What you need to do: Each line of the material below must be transcribed exactly.

Supplied material:
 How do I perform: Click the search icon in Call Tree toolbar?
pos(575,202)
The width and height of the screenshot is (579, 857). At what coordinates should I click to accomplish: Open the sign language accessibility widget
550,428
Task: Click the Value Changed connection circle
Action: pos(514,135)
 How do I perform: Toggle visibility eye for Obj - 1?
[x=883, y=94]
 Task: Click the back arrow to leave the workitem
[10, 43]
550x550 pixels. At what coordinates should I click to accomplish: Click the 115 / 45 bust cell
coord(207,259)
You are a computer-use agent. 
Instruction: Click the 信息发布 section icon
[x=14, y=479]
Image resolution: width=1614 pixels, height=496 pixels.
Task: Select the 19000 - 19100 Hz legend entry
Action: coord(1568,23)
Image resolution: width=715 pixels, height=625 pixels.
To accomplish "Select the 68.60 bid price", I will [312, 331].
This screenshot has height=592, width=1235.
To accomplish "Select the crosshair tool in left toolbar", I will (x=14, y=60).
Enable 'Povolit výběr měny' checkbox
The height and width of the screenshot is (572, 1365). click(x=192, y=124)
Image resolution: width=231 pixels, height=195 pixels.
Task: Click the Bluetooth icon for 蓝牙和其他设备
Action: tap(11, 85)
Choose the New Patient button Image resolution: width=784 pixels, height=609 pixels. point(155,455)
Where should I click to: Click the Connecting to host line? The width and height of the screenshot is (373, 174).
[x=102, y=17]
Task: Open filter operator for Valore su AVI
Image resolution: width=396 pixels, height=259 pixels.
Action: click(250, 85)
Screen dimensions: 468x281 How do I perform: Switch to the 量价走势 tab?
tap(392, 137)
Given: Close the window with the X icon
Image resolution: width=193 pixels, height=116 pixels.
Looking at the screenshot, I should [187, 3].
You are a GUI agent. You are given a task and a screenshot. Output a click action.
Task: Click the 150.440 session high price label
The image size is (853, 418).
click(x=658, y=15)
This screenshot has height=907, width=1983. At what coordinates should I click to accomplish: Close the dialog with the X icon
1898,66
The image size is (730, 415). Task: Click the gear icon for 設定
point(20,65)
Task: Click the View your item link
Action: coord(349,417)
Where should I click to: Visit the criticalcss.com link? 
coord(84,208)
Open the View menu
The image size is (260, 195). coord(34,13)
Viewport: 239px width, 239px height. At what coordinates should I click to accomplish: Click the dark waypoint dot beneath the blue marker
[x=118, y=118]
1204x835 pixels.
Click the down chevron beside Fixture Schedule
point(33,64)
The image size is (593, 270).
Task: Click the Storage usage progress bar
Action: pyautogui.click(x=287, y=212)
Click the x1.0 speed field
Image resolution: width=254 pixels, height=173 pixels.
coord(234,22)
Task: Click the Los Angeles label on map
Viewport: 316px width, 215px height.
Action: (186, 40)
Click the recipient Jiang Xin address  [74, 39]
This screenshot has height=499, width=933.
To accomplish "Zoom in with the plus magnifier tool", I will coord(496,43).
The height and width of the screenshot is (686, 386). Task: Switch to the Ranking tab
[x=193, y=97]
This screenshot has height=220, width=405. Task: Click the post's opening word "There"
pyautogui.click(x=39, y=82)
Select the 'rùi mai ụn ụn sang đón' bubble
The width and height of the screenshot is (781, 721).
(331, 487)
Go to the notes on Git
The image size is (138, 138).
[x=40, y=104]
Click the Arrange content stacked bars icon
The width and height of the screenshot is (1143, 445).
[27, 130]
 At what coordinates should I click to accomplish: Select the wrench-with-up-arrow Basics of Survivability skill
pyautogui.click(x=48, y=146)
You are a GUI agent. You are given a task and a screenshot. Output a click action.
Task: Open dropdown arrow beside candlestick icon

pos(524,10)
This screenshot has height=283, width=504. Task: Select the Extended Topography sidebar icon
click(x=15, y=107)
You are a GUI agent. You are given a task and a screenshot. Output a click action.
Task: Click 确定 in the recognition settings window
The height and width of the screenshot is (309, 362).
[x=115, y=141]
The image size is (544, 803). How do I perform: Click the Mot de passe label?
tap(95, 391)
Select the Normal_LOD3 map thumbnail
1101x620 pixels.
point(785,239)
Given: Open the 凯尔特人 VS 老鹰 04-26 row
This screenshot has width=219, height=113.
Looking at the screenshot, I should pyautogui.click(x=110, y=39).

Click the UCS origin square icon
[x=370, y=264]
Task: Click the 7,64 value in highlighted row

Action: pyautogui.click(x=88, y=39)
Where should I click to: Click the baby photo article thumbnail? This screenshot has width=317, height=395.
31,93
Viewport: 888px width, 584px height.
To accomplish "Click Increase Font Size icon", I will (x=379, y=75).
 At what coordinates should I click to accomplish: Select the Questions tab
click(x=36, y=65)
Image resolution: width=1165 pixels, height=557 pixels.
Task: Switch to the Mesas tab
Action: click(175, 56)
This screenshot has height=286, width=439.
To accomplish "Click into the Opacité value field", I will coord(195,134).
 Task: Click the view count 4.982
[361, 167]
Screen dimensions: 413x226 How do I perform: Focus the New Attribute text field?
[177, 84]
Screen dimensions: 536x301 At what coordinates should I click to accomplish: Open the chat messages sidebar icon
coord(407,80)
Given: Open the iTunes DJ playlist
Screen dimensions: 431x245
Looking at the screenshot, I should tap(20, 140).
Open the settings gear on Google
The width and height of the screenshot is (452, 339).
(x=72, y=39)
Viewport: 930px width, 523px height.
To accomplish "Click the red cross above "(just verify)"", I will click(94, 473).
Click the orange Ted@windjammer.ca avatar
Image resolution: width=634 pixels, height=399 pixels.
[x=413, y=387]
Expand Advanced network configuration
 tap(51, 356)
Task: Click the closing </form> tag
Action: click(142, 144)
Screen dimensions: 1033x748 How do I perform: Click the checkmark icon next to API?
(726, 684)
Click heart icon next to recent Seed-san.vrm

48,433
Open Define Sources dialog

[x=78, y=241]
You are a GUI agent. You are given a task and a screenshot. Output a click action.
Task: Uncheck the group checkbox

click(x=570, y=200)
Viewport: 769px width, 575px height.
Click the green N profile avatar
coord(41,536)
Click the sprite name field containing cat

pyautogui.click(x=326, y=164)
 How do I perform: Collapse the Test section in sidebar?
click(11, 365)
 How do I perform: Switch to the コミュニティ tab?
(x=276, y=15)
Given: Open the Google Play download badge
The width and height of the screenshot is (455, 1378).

Reply:
 How do I perform: Click the search icon in Call Tree toolbar?
pos(575,202)
The width and height of the screenshot is (579, 857). At what coordinates should I click to accomplish: Open the sign language accessibility widget
550,428
Task: Click the Value Changed connection circle
Action: pos(514,135)
 How do I perform: Toggle visibility eye for Obj - 1?
[x=883, y=94]
 Task: Click the back arrow to leave the workitem
[10, 43]
550x550 pixels. At what coordinates should I click to accomplish: Click the 115 / 45 bust cell
coord(207,259)
You are a computer-use agent. 
Instruction: Click the 信息发布 section icon
[x=14, y=479]
Image resolution: width=1614 pixels, height=496 pixels.
Task: Select the 19000 - 19100 Hz legend entry
Action: coord(1568,23)
Image resolution: width=715 pixels, height=625 pixels.
To accomplish "Select the 68.60 bid price", I will [312, 331].
This screenshot has height=592, width=1235.
To accomplish "Select the crosshair tool in left toolbar", I will (x=14, y=60).
Enable 'Povolit výběr měny' checkbox
The height and width of the screenshot is (572, 1365). click(x=192, y=124)
Image resolution: width=231 pixels, height=195 pixels.
Task: Click the Bluetooth icon for 蓝牙和其他设备
Action: tap(11, 85)
Choose the New Patient button Image resolution: width=784 pixels, height=609 pixels. point(155,455)
Where should I click to: Click the Connecting to host line? The width and height of the screenshot is (373, 174).
[x=102, y=17]
Task: Open filter operator for Valore su AVI
Image resolution: width=396 pixels, height=259 pixels.
Action: click(250, 85)
Screen dimensions: 468x281 How do I perform: Switch to the 量价走势 tab?
tap(392, 137)
Given: Close the window with the X icon
Image resolution: width=193 pixels, height=116 pixels.
Looking at the screenshot, I should [187, 3].
You are a GUI agent. You are given a task and a screenshot. Output a click action.
Task: Click the 150.440 session high price label
The image size is (853, 418).
click(x=658, y=15)
This screenshot has height=907, width=1983. At what coordinates should I click to accomplish: Close the dialog with the X icon
1898,66
The image size is (730, 415). Task: Click the gear icon for 設定
point(20,65)
Task: Click the View your item link
Action: coord(349,417)
Where should I click to: Visit the criticalcss.com link? 
coord(84,208)
Open the View menu
The image size is (260, 195). coord(34,13)
Viewport: 239px width, 239px height. At what coordinates should I click to accomplish: Click the dark waypoint dot beneath the blue marker
[x=118, y=118]
1204x835 pixels.
Click the down chevron beside Fixture Schedule
point(33,64)
The image size is (593, 270).
Task: Click the Storage usage progress bar
Action: pyautogui.click(x=287, y=212)
Click the x1.0 speed field
Image resolution: width=254 pixels, height=173 pixels.
coord(234,22)
Task: Click the Los Angeles label on map
Viewport: 316px width, 215px height.
Action: (186, 40)
Click the recipient Jiang Xin address  [74, 39]
This screenshot has height=499, width=933.
To accomplish "Zoom in with the plus magnifier tool", I will coord(496,43).
The height and width of the screenshot is (686, 386). Task: Switch to the Ranking tab
[x=193, y=97]
This screenshot has height=220, width=405. Task: Click the post's opening word "There"
pyautogui.click(x=39, y=82)
Select the 'rùi mai ụn ụn sang đón' bubble
The width and height of the screenshot is (781, 721).
(331, 487)
Go to the notes on Git
The image size is (138, 138).
[x=40, y=104]
Click the Arrange content stacked bars icon
The width and height of the screenshot is (1143, 445).
[27, 130]
 At what coordinates should I click to accomplish: Select the wrench-with-up-arrow Basics of Survivability skill
pyautogui.click(x=48, y=146)
You are a GUI agent. You are given a task and a screenshot. Output a click action.
Task: Open dropdown arrow beside candlestick icon

pos(524,10)
This screenshot has height=283, width=504. Task: Select the Extended Topography sidebar icon
click(x=15, y=107)
You are a GUI agent. You are given a task and a screenshot. Output a click action.
Task: Click 确定 in the recognition settings window
The height and width of the screenshot is (309, 362).
[x=115, y=141]
The image size is (544, 803). How do I perform: Click the Mot de passe label?
tap(95, 391)
Select the Normal_LOD3 map thumbnail
1101x620 pixels.
point(785,239)
Given: Open the 凯尔特人 VS 老鹰 04-26 row
This screenshot has width=219, height=113.
Looking at the screenshot, I should pyautogui.click(x=110, y=39).

Click the UCS origin square icon
[x=370, y=264]
Task: Click the 7,64 value in highlighted row

Action: pyautogui.click(x=88, y=39)
Where should I click to: Click the baby photo article thumbnail? This screenshot has width=317, height=395.
31,93
Viewport: 888px width, 584px height.
To accomplish "Click Increase Font Size icon", I will (x=379, y=75).
 At what coordinates should I click to accomplish: Select the Questions tab
click(x=36, y=65)
Image resolution: width=1165 pixels, height=557 pixels.
Task: Switch to the Mesas tab
Action: click(175, 56)
This screenshot has height=286, width=439.
To accomplish "Click into the Opacité value field", I will coord(195,134).
 Task: Click the view count 4.982
[361, 167]
Screen dimensions: 413x226 How do I perform: Focus the New Attribute text field?
[177, 84]
Screen dimensions: 536x301 At what coordinates should I click to accomplish: Open the chat messages sidebar icon
coord(407,80)
Given: Open the iTunes DJ playlist
Screen dimensions: 431x245
Looking at the screenshot, I should tap(20, 140).
Open the settings gear on Google
The width and height of the screenshot is (452, 339).
(x=72, y=39)
Viewport: 930px width, 523px height.
To accomplish "Click the red cross above "(just verify)"", I will click(94, 473).
Click the orange Ted@windjammer.ca avatar
Image resolution: width=634 pixels, height=399 pixels.
[x=413, y=387]
Expand Advanced network configuration
 tap(51, 356)
Task: Click the closing </form> tag
Action: click(142, 144)
Screen dimensions: 1033x748 How do I perform: Click the checkmark icon next to API?
(726, 684)
Click heart icon next to recent Seed-san.vrm

48,433
Open Define Sources dialog

[x=78, y=241]
You are a GUI agent. You are given a task and a screenshot. Output a click action.
Task: Uncheck the group checkbox

click(x=570, y=200)
Viewport: 769px width, 575px height.
Click the green N profile avatar
coord(41,536)
Click the sprite name field containing cat

pyautogui.click(x=326, y=164)
 How do I perform: Collapse the Test section in sidebar?
click(11, 365)
 How do I perform: Switch to the コミュニティ tab?
(x=276, y=15)
Given: Open the Google Play download badge
The width and height of the screenshot is (455, 1378).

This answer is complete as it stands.